LIQUID COOLING MOVES ONTO THE CHIP
Water-based technique cuts operating temperatures by 60 percent
Liquid ports carry cooling water to specially designed passages etched into the backs of FPGA devices to provide more effective cooling. The liquid cooling provides a significant reduction in operating temperature. Photo by Rob Felt.
Using microfluidic passages cut directly into the backsides of production field-programmable gate array (FPGA) devices, Georgia Tech researchers are putting liquid cooling right where it’s needed most — a few hundred microns from where the transistors are operating.
Combined with connection technology that operates through structures in the cooling passages, the new technologies could allow development of denser and more powerful integrated electronic systems that would no longer require heat sinks or cooling fans atop chips. Working with FPGA devices made by Altera Corp., the researchers have demonstrated a monolithically cooled chip that can operate at temperatures more than 60 percent below those of similar air-cooled chips.

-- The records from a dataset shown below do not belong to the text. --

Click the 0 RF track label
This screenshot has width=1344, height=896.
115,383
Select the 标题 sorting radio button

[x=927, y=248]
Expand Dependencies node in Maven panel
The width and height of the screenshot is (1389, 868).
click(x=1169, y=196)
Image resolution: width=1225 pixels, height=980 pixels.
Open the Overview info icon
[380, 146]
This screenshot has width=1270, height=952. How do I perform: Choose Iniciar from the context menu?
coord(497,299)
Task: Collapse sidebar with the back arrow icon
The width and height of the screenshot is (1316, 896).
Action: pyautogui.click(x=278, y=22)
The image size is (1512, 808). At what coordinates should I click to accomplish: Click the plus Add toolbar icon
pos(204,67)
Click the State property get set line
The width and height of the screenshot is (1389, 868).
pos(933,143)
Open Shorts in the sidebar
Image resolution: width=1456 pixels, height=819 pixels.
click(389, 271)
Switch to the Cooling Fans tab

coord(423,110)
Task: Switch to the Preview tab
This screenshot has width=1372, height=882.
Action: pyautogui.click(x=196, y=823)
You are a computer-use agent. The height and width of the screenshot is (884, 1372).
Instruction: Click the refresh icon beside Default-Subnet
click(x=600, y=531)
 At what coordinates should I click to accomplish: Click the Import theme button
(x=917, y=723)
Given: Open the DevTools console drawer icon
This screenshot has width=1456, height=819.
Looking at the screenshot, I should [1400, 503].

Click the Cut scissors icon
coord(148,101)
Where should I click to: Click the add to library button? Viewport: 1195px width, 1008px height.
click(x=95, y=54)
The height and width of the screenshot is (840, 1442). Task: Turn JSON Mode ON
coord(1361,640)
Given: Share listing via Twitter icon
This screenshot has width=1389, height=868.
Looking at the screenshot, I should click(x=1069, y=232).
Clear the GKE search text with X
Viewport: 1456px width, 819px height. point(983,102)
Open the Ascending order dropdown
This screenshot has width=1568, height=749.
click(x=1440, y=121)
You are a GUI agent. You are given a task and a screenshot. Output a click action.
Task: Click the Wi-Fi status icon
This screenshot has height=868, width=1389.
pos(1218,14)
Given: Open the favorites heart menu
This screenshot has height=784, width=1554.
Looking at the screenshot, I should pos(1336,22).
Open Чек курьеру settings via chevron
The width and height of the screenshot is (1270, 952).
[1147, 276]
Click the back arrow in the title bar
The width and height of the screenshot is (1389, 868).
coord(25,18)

“We believe we have eliminated one of the major barriers to building high-performance systems that are more compact and energy efficient,” said Muhannad Bakir, an associate professor in the Georgia Tech School of Electrical and Computer Engineering. “We believe that reliably integrating microfluidic cooling directly on the silicon will be a disruptive technology for a new generation of electronics.”
Supported by the Defense Advanced Research Projects Agency (DARPA), the research is believed to be the first example of liquid cooling directly on an operating high-performance complementary metal oxide semiconductor (CMOS) chip. Details of the research were presented at the IEEE Custom Integrated Circuits Conference in San Jose, California.
To make their cooling system, Bakir and graduate student Thomas Sarvey removed the heat sink and heat-spreading materials from the backs of stock chips. They etched cooling passages into the silicon, incorporating silicon cylinders approximately 100 microns in diameter to improve heat transmission into the liquid. A silicon layer was then placed over the flow passages, and ports were attached for connecting water tubes.
In tests with a water inlet temperature of approximately 20 degrees Celsius and an inlet flow rate of 147 milliliters per minute, the liquid-cooled FPGA operated at a temperature of less than 24 degrees Celsius, compared to an air-cooled device that operated at 60 degrees Celsius. Microfabrication was done in facilities of the Georgia Tech Institute of Electronics and Nanotechnology.
— John Toon